By Michelle Hiskey
The beheading of James Foley troubled Dorie L. Griggs of Roswell on a level that most of us cannot relate to. For the last 12 years she has followed an unpaid calling as a chaplain to journalists, especially those in combat zones.
It would be hard to find anyone in metro Atlanta who understands and supports the news gatherers who rush to danger without the benefit of trauma training. And sometimes don’t come back.
“We take for granted—and no one really gives a second thought to—a person who intentionally went to a place hit by a tsunami or stricken by war,” Griggs, 54, a 2002 master of divinity graduate from Columbia Theological Seminary with a concentration in pastoral care, said late last week. “I want to bring that to a more conscious level.”
Hundreds of names are on her online list of journalists in Iraq and the Middle East, which she began compiling after 9/11. It’s not exactly a prayer list, and her chaplaincy is broader than Christianity. She is available to listen to media people who contact her via email and phone. Some are in isolated regions of the world; others are local.
Recently she connected the editor of a small newspaper with coping resources for his staff. They had to cover the trial of the man accused of murdering one of their colleagues.
“It’s less about religion than it is a ministry of presence and caring for a profession not known for warm fuzzies,” she said. “It’s about helping them find where they find hope.”
Getting the news under fire
According to the Committee to Protect Journalists, 1072 journalists have been killed since 1992; of those, 32 died this year. Others are imprisoned, exiled or missing. The committee’s website points out that their work is important because “without a free press, few other human rights are attainable.”
Foley’s story illuminates some of the dangers. In 2011, he had been captured in Libya and held for six weeks. A photographer with him was killed. He was involved with Reporters Instructed in Saving Colleagues (RISC), set up by Sebastian Junger after a photographer bled to death in Libya.
A more pervasive threat is trauma, because journalists witness so many brutal scenes—think of how many editors had to watch the Foley video and decide whether to publish, or how many media people covered the violence in Ferguson, Mo. There’s no unseeing it.

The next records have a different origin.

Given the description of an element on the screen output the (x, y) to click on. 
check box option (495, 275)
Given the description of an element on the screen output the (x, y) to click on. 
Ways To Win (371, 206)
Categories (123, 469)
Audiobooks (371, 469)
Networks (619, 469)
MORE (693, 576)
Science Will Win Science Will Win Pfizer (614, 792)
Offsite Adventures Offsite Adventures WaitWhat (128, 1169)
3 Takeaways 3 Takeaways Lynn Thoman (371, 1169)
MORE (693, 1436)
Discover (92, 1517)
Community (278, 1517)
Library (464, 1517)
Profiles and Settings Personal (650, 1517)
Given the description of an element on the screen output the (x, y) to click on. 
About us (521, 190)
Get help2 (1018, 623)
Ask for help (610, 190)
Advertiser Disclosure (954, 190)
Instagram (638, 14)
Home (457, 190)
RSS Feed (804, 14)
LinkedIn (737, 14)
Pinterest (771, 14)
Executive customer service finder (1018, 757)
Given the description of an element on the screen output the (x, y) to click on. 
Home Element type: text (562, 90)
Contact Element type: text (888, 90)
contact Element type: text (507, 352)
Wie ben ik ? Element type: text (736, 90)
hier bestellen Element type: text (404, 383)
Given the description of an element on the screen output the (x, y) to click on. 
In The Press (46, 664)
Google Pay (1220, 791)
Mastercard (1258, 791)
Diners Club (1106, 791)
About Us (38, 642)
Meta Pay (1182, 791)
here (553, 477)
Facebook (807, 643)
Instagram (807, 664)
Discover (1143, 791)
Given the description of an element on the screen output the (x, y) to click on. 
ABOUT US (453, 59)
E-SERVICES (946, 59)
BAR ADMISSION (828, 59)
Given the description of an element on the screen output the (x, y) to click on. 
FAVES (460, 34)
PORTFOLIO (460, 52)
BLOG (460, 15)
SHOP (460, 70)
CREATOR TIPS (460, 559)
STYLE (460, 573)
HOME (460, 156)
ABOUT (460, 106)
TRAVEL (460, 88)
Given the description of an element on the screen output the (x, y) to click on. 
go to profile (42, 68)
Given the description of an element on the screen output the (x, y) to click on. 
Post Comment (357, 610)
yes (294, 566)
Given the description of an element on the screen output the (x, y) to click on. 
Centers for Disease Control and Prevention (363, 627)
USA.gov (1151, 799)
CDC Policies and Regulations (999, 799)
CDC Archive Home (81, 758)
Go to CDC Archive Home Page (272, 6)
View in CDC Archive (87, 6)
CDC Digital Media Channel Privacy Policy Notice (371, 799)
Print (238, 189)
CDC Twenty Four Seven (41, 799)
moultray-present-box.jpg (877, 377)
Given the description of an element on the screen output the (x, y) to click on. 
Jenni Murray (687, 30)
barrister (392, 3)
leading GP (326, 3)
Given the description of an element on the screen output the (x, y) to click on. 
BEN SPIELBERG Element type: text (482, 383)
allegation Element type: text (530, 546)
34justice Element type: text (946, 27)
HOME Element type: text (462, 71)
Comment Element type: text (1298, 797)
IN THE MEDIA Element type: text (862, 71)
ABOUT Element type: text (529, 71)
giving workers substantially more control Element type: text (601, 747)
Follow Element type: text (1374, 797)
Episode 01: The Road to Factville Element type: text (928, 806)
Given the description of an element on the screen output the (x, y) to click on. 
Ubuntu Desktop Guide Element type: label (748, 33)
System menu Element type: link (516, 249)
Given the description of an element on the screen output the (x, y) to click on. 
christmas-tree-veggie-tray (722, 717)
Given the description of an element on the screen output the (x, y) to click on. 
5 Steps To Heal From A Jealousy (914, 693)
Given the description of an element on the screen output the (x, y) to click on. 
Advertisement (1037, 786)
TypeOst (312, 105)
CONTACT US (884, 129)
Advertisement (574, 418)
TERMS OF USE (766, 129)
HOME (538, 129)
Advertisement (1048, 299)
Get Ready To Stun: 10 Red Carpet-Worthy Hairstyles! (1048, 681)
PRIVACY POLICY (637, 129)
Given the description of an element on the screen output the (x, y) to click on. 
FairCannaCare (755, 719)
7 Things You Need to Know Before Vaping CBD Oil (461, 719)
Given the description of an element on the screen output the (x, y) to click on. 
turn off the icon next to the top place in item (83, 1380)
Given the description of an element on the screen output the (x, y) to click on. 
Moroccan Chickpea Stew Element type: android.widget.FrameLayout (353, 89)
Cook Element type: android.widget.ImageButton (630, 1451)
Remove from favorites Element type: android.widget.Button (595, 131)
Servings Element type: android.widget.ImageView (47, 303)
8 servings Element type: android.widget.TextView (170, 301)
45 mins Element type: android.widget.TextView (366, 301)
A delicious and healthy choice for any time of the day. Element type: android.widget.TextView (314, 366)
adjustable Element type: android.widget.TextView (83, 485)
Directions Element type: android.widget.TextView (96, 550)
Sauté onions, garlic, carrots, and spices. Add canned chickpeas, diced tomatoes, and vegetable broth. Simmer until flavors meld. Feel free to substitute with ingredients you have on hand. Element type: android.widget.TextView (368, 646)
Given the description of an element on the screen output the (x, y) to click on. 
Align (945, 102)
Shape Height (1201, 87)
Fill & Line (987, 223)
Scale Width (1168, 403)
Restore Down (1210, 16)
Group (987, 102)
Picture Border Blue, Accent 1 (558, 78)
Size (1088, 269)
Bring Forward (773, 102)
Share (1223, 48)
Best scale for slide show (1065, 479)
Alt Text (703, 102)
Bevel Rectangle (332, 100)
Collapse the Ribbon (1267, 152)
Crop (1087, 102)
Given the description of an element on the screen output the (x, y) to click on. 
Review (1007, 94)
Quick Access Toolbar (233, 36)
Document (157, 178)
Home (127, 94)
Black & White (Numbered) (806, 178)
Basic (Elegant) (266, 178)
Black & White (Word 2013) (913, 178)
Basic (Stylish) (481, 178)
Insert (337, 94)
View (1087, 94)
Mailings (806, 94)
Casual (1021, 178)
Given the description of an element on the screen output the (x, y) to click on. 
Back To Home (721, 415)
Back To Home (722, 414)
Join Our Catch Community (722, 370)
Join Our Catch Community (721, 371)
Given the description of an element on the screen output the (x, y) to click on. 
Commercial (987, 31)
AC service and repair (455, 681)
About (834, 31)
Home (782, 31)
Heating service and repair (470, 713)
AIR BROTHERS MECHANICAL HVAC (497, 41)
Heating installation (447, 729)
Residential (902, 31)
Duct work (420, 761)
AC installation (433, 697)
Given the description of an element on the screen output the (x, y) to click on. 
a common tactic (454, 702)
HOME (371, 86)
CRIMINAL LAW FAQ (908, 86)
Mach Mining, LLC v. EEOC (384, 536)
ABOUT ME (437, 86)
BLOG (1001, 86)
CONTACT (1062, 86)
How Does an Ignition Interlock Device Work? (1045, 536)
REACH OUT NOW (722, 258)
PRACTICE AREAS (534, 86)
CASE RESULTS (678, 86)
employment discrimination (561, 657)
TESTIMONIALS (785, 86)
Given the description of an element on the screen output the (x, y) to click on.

One resource is a network of peers, mental health experts, educators and research assembled by the Dart Center for Journalism and Trauma. Griggs is part of this network, and her work is sometimes local. While volunteering in the press box at the Chick-fil-A Bowl on New Year’s Eve, she helped others deal with the sudden death of Associated Press photographer Dave Martin, who collapsed of a heart attack on the field after the game.
Why support journalists
She became aware of this need in college at University of Richmond. Working in the press box as a sports information director, she got to know photographers and videographers who covered crime scenes. She discovered that theirs was one of the most dangerous professions, because their equipment often makes them a target. Her husband, Stanley Leary, was part of a support group called Christians in Photojournalism.
As she considered possible career tracks while in seminary, her mind kept going back to this need and her desire to have a ‘quiet ministry’ of helping others. When the war on terrorism sent an unprecedented number of embedded journalists to the Middle East, she started her website list and reaching out.
“I would read a story from there, and send an email to the reporter with ‘Thank you’ in the subject line, because I knew it was hard to see what they had to witness to get the story,” she recalled. “The response back was usually ‘no one has ever thanked me before.’”
Her list grew to include names in other languages, from Al Jazeera and other international news outlets. She would meditate on the names daily, remembering their families and friends, praying for their safety.
Some did not come home, such as former Atlantan Danny Pearl, the Wall Street Journal bureau chief beheaded in 2002 in Pakistan. And last week, Foley.
“You can just feel the collective pain and sadness and extreme sense of loss of someone who is so good at what he did,” she said of Foley. “His death was so horrific that you could tell there is a collective numbness of his friends in journalism.
“Journalists don’t use the language that ministers do, but they have a sense of calling. They have a high level of dedication, that ‘this is what I am good at and what I am supposed to do.’”
Some returned with harrowing memories. Griggs met and became friends with one reporter she had prayed for quite a bit: Jill Carroll of the Christian Science Monitor, who was kidnapped in Iraq in 2006.
Reaching out changed her
This spring, Columbia Theological Seminary recognized the unique value of her work with the 2014 Pioneer in Ministry Award. Today, Griggs persists amid declining public opinion of journalists.
A 2013 Pew Research Center study found that only 28 percent of Americans believe journalists contribute “a lot” to society’s well being. That’s a 10 point drop from four years earlier.
I asked Griggs, a mother of three whose day job is as a resident in a hospital chaplaincy program, how her work with journalists has changed her. She responded with a note in reflection, alluding to the broader difficulty we all face of connecting and help others across barriers of profession or belief.
“I believe ultimately it is far more important to remain in dialogue with all people instead of looking for why or how we are different,” she said. “That is why classic chaplaincy is so attractive to me. I truly feel called to a ministry of presence for people of all faiths or no faith at all. It isn’t about religion, but about love.”